Signs that your baby has hit the end of a wake window include yawning, turning away from stimulation, fussiness, and rubbing their eyes or ears. Catching these cues early and starting a nap before full-blown crying begins makes settling much easier.
Why Sleep Cycles Are So Short
Two-month-olds cycle through sleep differently than adults. Their sleep cycles last roughly 60 to 90 minutes (compared to about 90 to 110 minutes in adults), and they spend a much larger proportion of that cycle in light, active sleep. During light sleep, babies stir, make noises, and move their faces. It can look like they’re waking up, but they may settle back down on their own if given a moment.
The startle reflex (known clinically as the Moro reflex) is one of the biggest sleep disruptors at this age. When your baby is placed on their back or startled by a noise, their arms fling outward, their fingers spread, and they often cry. This reflex is strongest in the early months and typically fades by around 6 months. Swaddling can help contain the reflex and reduce the number of times it jolts your baby awake, though you’ll need to stop swaddling once your baby shows signs of rolling over.
Feeding associations also play a role. Many babies at this age fall asleep while eating and then wake at the end of a sleep cycle expecting to eat again to fall back asleep, even if they aren’t genuinely hungry. This is normal newborn behavior, not a problem that needs fixing at two months.
Building Better Sleep Habits
You can’t sleep train a two-month-old, but you can start laying groundwork. Exposing your baby to natural light during the day and keeping nighttime interactions dim and quiet helps their developing circadian rhythm begin to distinguish day from night. Over the coming weeks, this contrast becomes one of the strongest signals nudging longer sleep stretches toward nighttime hours.
Keeping nighttime feedings boring also helps. Low light, minimal talking, no play. Feed, burp, and put your baby back down. Daytime feedings, by contrast, can be social and stimulating. This difference reinforces the signal that night is for sleeping.
Safe Sleep at This Age
The American Academy of Pediatrics guidelines are straightforward. Place your baby on their back for every sleep, whether it’s a nap or nighttime. Use a crib, bassinet, or portable play yard with a firm, flat mattress and a fitted sheet. The sleep surface should be completely clear: no loose blankets, pillows, stuffed animals, or bumper pads.
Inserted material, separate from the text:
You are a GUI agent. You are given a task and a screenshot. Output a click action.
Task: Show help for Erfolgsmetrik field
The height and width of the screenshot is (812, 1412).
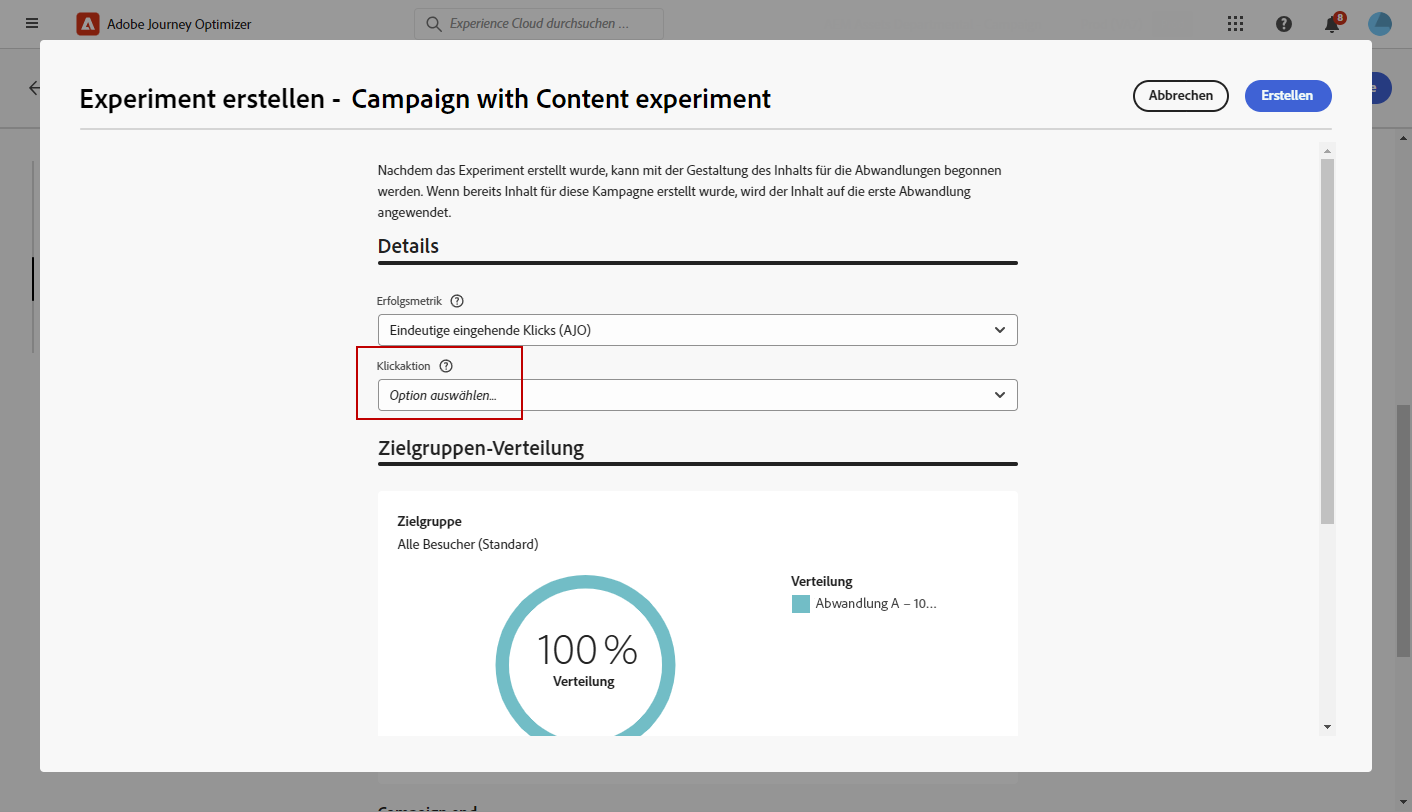[x=457, y=301]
Avoid letting your baby sleep on a couch, armchair, or in a car seat or swing when not traveling. These surfaces increase the risk of suffocation. If your baby falls asleep in a car seat during a drive, transfer them to a flat surface when you arrive. Breastfeeding, if possible, and avoiding smoking in the home are also associated with lower risk.
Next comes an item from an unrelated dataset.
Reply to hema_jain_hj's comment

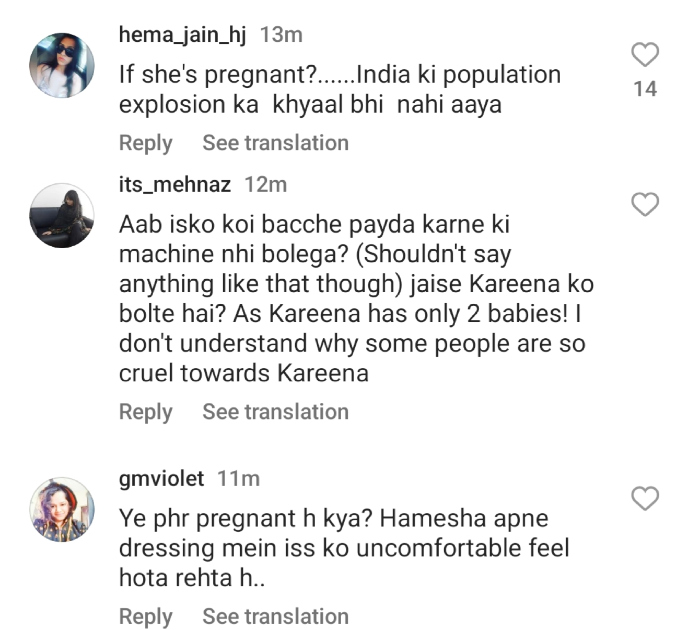click(x=146, y=143)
What to Expect Over the Next Few Weeks
Sleep at two months feels chaotic, but change comes fast. Between 3 and 4 months, most babies begin consolidating nighttime sleep into longer stretches as their circadian rhythm matures. Wake windows gradually lengthen, naps become slightly more predictable, and many babies drop from 5 naps to 4. Night feedings don’t disappear, but the gaps between them tend to widen.
If your baby’s sleep patterns look nothing like what’s described here, that’s not automatically a concern. Some babies are ahead of the curve, sleeping 5-hour stretches at 8 weeks. Others still wake every 90 minutes well into the third month. The range of normal at this age is enormous, and most babies settle into more recognizable patterns by 4 to 6 months without any intervention.